Malaria continues to be one of the most important public health problems in Africa. Children and pregnant women are disproportionately affected. There are recent fears that the disease is resurging, despite the increased deployment of insecticide and antimalarial drugs.
The malaria parasites in some regions of the world such as South East Asia have developed resistance to old and new drugs, while resistance to the drugs used for prophylaxis in women and children is also highly prevalent in Africa. If resistance to the new Artemisinin Combination drugs were to emerge or spread to Africa, this will worsen the patterns of increasing prevalence currently being reported in areas where the parasite was previously reported to be declining.

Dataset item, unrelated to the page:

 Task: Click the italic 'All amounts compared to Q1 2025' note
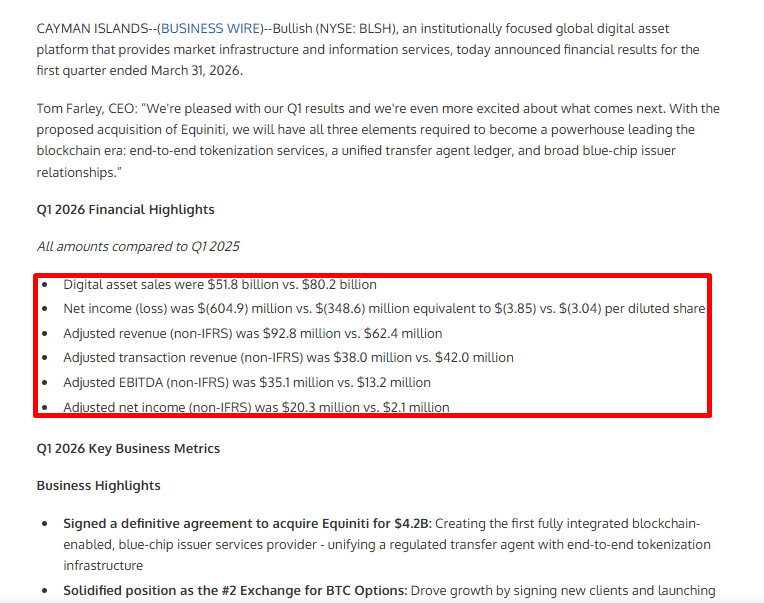pos(138,246)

Two studies carried out by the MRC Unit The Gambia at LSHTM, in collaboration with the University of Ghana and the Wellcome Trust Sanger Institute (UK), are developing sensitive assays and surveying for drug resistant phenotypes and genotypes of the most common malaria parasite in Africa (Plasmodium falciparum). New antimalarial drugs are also being tested against parasite isolates from across Africa, to determine their potency. This is in collaboration with the Medicine for Malaria Venture.
It is expected that these new analyses will provide information on how parasites develop resistance to antimalarials, leading us to develop new approaches to combat them. A total of 1,500 malaria parasite isolates have been tested against 10 common antimalarials.
Results have shown that malaria parasite isolates from The Gambia and Senegal are gaining new genetic mutations that are helping them tolerate the partner drugs in Artemisinin Combination Therapies. Specifically, there is increased tolerance of lumefantrine, and this builds upon resistance to older antimalarials such as chloroquine and sulphadoxinepyrimethamine. There is a risk of multidrug resistance in malaria in Africa.
Molecular markers and benchtop cellular assays that would quickly inform resistance to drugs in infected individuals and communities will, therefore, help to guide control. We continue to employ NextGeneration sequencing and genomic manipulation approaches to understand this phenomenon and help to identify and develop markers.